Car insurance isn’t just for qualified drivers – if you’re preparing to take your driving test, you may need to consider taking out a provisional insurance policy.
Find out whether you need to get insured, how to go about it, and what else you need to do before you can get on the road.
Learning to drive can be a long and intensive process. Some experts recommend you take around 45 hours of professional driving lessons before you take your test, and the cost of these can add up. Many learner drivers choose to keep costs down and improve their driving skills by practicing in a friend’s or parent’s car.
Like all drivers, learners are legally required to be insured while driving on a provisional licence. When taking lessons with a registered ADI (Approved Driving Instructor) you will be automatically insured as part of the cost of your lessons.

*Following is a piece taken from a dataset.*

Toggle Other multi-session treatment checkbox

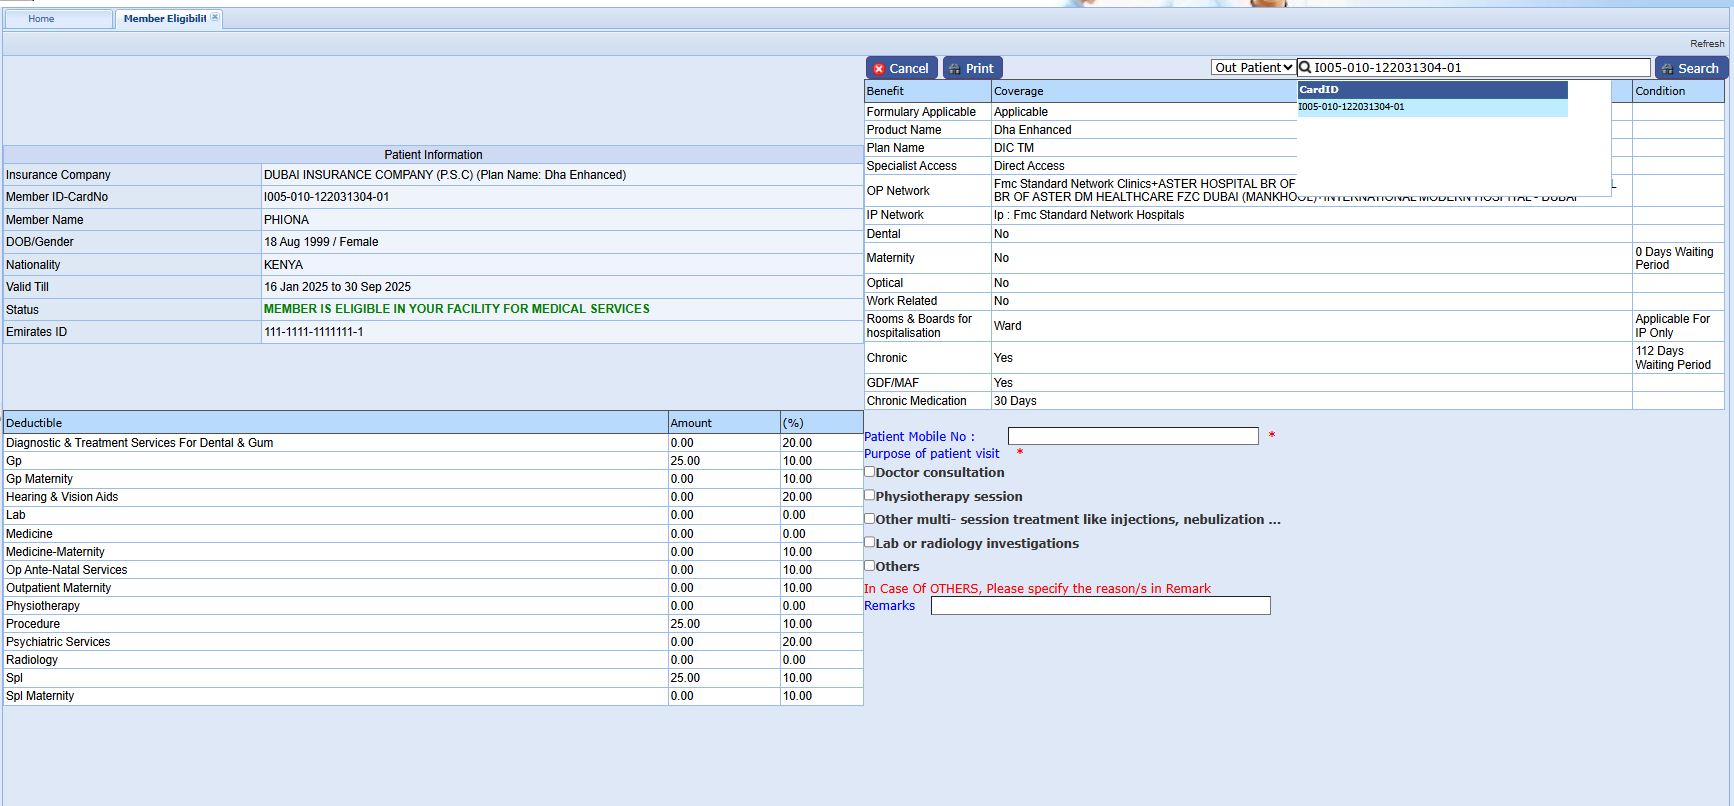870,518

However, you will need to take care of your own insurance if you decide to top up your experience by driving outside of your paid-for lessons.
If you’re going to drive a friend’s or parent’s car on a provisional licence, there are two ways of ensuring you are covered.
If someone else is allowing you to drive their car, they may choose to add you to their insurance policy as a named driver. It’s likely this will increase their premiums, as learner drivers are seen as a higher risk than experienced drivers. It’s important to bear in mind that the policyholder may also lose their no claims bonus if you have an accident, making this a fairly risky and costly option. To find out more about getting a learner driver added to an existing insurance policy, click here to read our guide.
Alternatively, you can take out a temporary learner driver insurance policy to cover you until you've passed your test. This is the best way to get covered without affecting the car owner’s insurance policy.
If you're lucky enough to have your own car and want to get insured as a learner driver, you can simply take out an insurance policy as normal, making sure to inform your provider that you are yet to gain your full licence. This will cover you for up to 12 months while you prepare to take your test. If you pass within this time you will need to inform your insurer as they will amend your policy to reflect this.
Most learner driver insurance policies are equivalent to a fully comprehensive insurance policy, which will cover driving accidents as well as theft, fire and malicious damage. You may even be able to build up your own no claims bonus while driving on a provisional licence.
On top of getting insured, there are some other requirements for driving as a learner.
When driving on a provisional licence, you need to be accompanied by a qualified and experienced driver. The accompanying driver must be at least 21 years of age and have held a full driving licence for at least three years. They are required to sit in the front passenger seat and they must be fit to drive and attentive at all times while you are driving – they must not be over the drink drive limit or distracted by their mobile phone, for example.
You must also display 'L' plates on both the front and back of the vehicle at all times when you are driving, and these should be removed when the car is not being driven by a learner driver.
Learner drivers are also unable to drive on the motorway before passing their test, even when accompanied by a qualified driving instructor.